What does the world need from stories? This class has exposed me, somewhat, to what people want out of a story—not least of all what I want, don’t want, am tired of, am turned-off and -on by—but what is it that I need story to do for me, to show me?

I wonder if all this pressure on storytellers to “show and not tell” has diluted the art of fiction by restraining it to the imitation of nature—whether that nature resides in how the world works, or how human nature should/does work. My project for this quarter has a fair amount of sheer telling in it—every chapter has a mini-essay that describes some fact or facet of the speculative future in which the story is set—and in those bits of telling I’ve embedded ideas I think are interesting, presented in a manner I hope is easy to digest so that the ideas themselves can challenge the reader. The last quarter of this novel pushes into an almost entirely diegetic, explanatory mode, circulating around a variety of if‘s for the reader to choose between—and I am sure that, if I’ve titillated the reader enough to reach that point in the book, quite a few will be pissed off for being handed the reigns, so to speak, for how the outcome formulates the work as a whole—for how fate subsumes the actions and reactions of the characters.
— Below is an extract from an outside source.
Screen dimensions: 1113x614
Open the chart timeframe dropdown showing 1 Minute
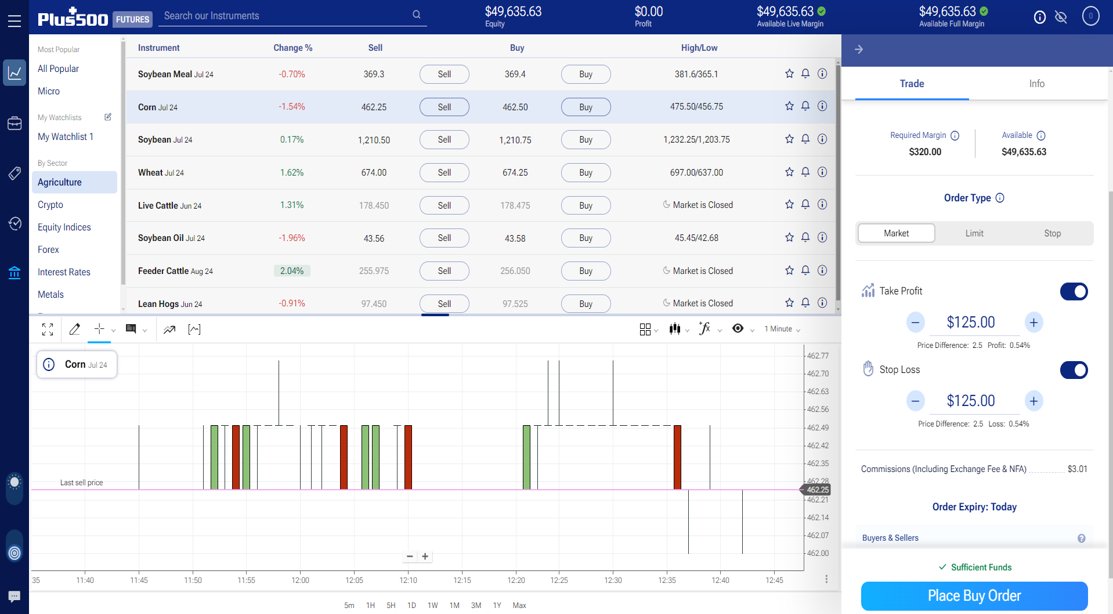click(x=782, y=328)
What I think the world needs is freedom. Is imaginative freedom. I think people need to be goaded out of rote consumption and into a state of mutual creativity with the artist who has worked to provide them with an enjoyable experience. I admit that I get impatient with difficult art myself, and I want it to be gratifying, in the end—but the works that resonate with me are the ones that have expanded what I think is possible about the way we organize and interpret our lives—the ones that stir up in me an imaginative revolution, a peripeteia or reversal of my own values and conceptions of what is.
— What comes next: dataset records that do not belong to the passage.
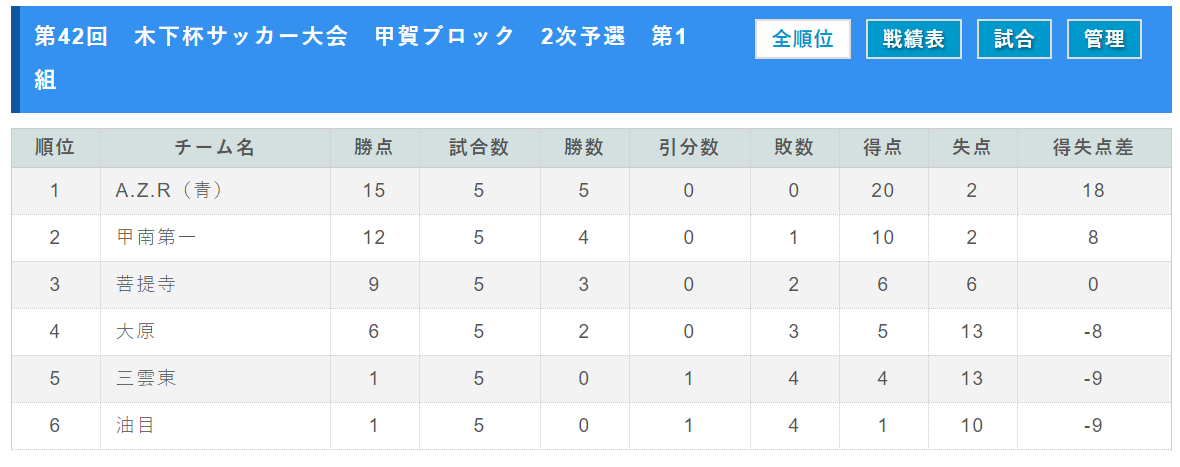Screen dimensions: 1180x467
Task: Click the 大原 team name
Action: point(135,332)
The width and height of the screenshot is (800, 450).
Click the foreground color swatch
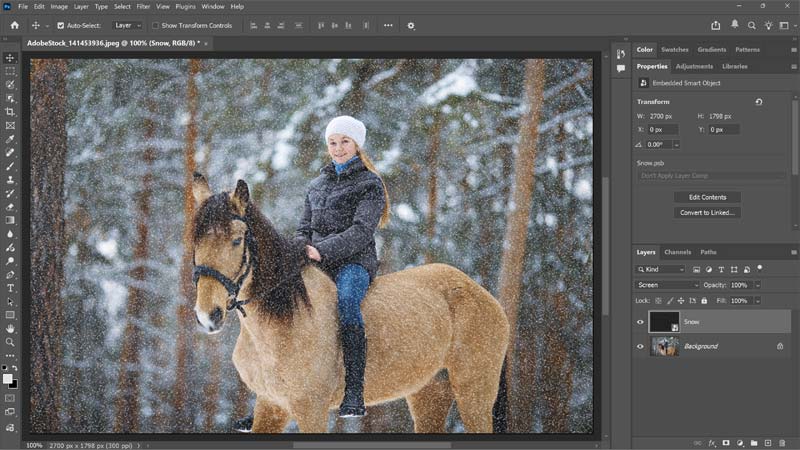(8, 378)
I teach preschool in the summers, and when I get stuck with the toddler class, I end up playing this game where I begin building something and a kid will want to break it down. I get annoyed with them and spend some of my energy keeping the kid at bay while I stack and stack and stack the blocks. And what I’m annoyed with isn’t that they want to break the damn thing down—that is, after all, great fun—but what I want them to understand is that the longer they let me build, the more they will have to break—the more resounding the crash!
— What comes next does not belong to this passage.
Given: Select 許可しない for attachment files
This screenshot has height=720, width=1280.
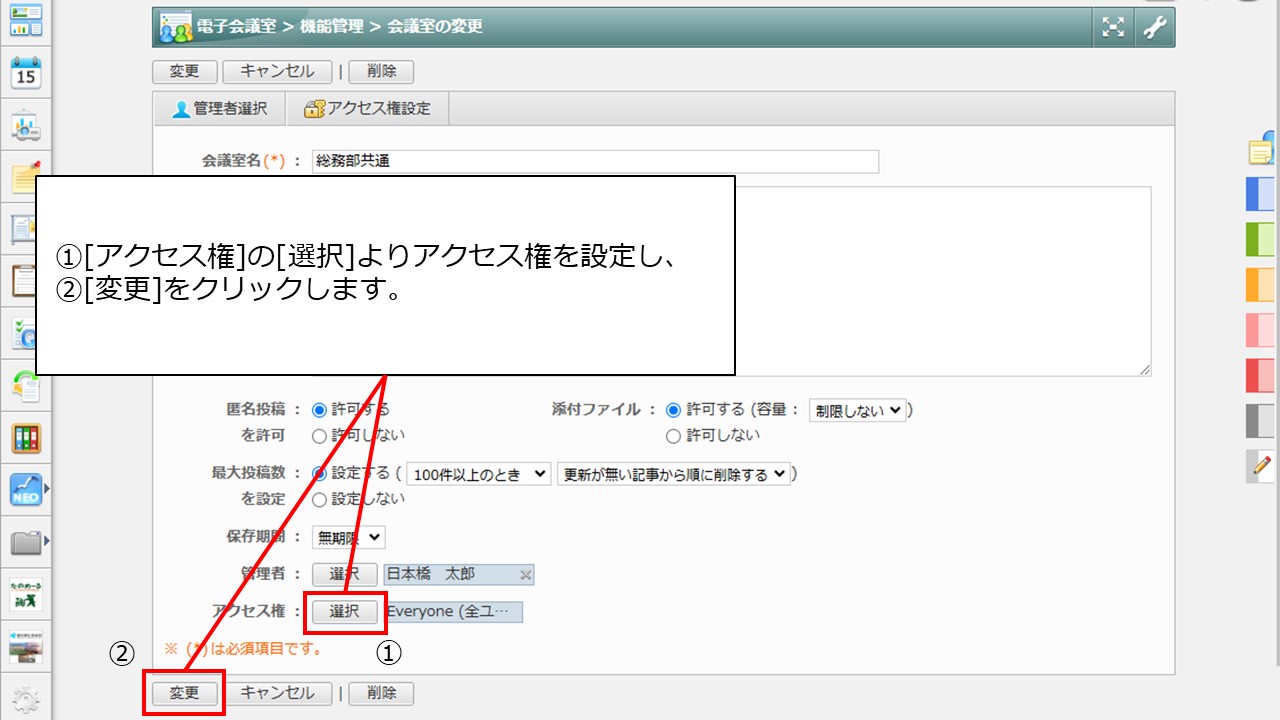Looking at the screenshot, I should tap(673, 436).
Maybe telling—explanation—is more or less a “breaking down” of the story, a disassembling-by-way-of-reassembling the material of the story—the emotional and sensual content being subjected to intellectual re-contextualization. I speak broadly—I want art that releases bursts of power in my imagination. Every aspect of language is there for us to bend to our will, and stack up in such a way that, at the right moment, just the right amount of pressure causes a chain reaction, aided by gravity, that kicks up all sorts of dust—spurting out our ears as we return the book to the shelf.